# Problem statement
Return the lines of the data below, from the one containing "Image resolution: width=571" through the very last, exactly and with both ends included; no pictures.

(Stored items)
◆ ◆ ◆ ◆ ◆ ◆ ◆

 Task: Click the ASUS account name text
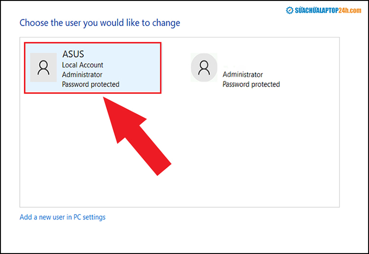tap(73, 54)
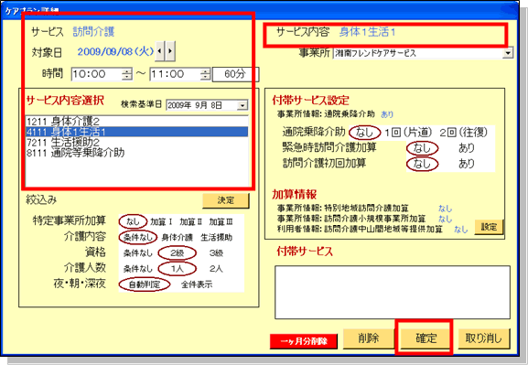
Task: Go to previous day with left arrow
Action: tap(159, 51)
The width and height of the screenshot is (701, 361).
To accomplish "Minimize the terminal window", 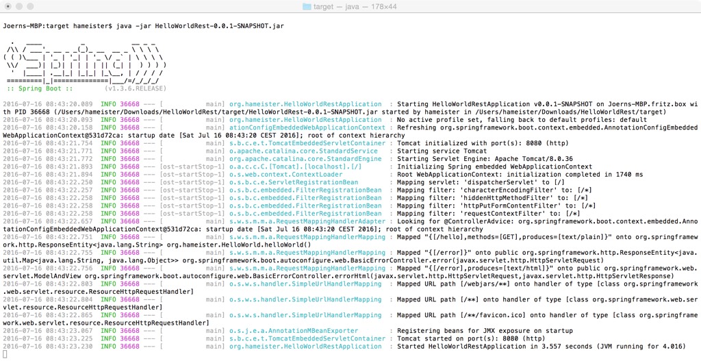I will click(x=23, y=6).
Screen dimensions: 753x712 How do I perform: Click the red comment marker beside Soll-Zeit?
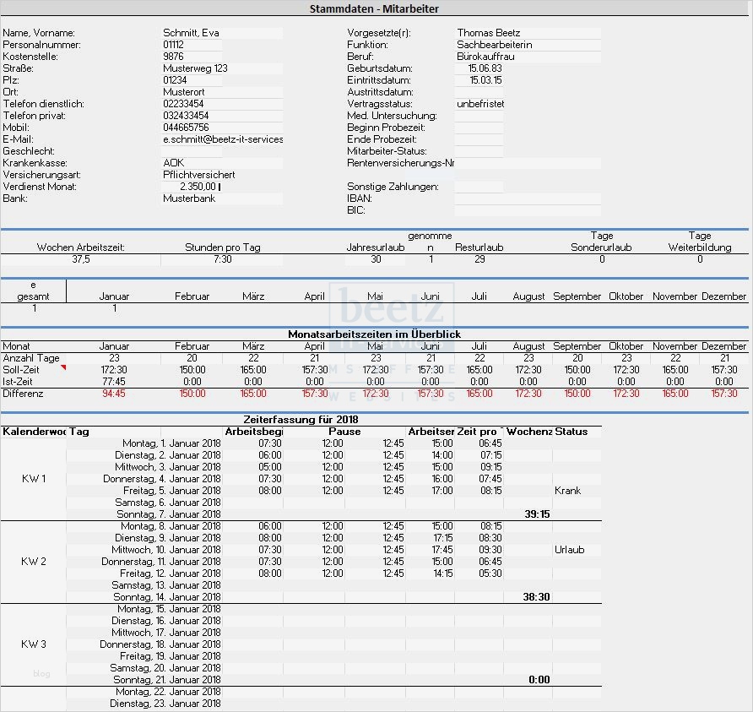tap(62, 367)
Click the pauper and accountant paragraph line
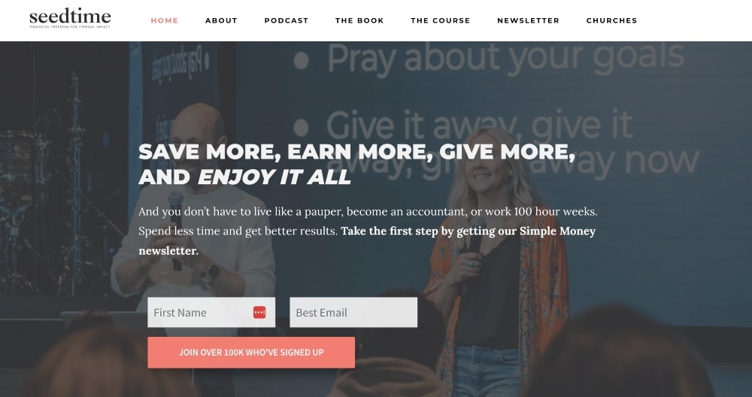 click(368, 211)
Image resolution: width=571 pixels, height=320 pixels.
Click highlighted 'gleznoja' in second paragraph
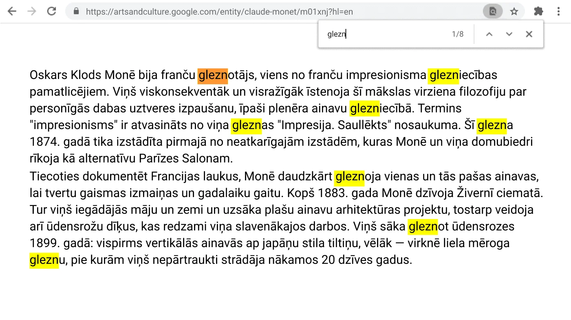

◆ ◆ ◆ ◆ ◆ ◆ ◆

# Output for this exercise
Image resolution: width=571 pixels, height=320 pixels.
Click highlighted 'gleznoja' in second paragraph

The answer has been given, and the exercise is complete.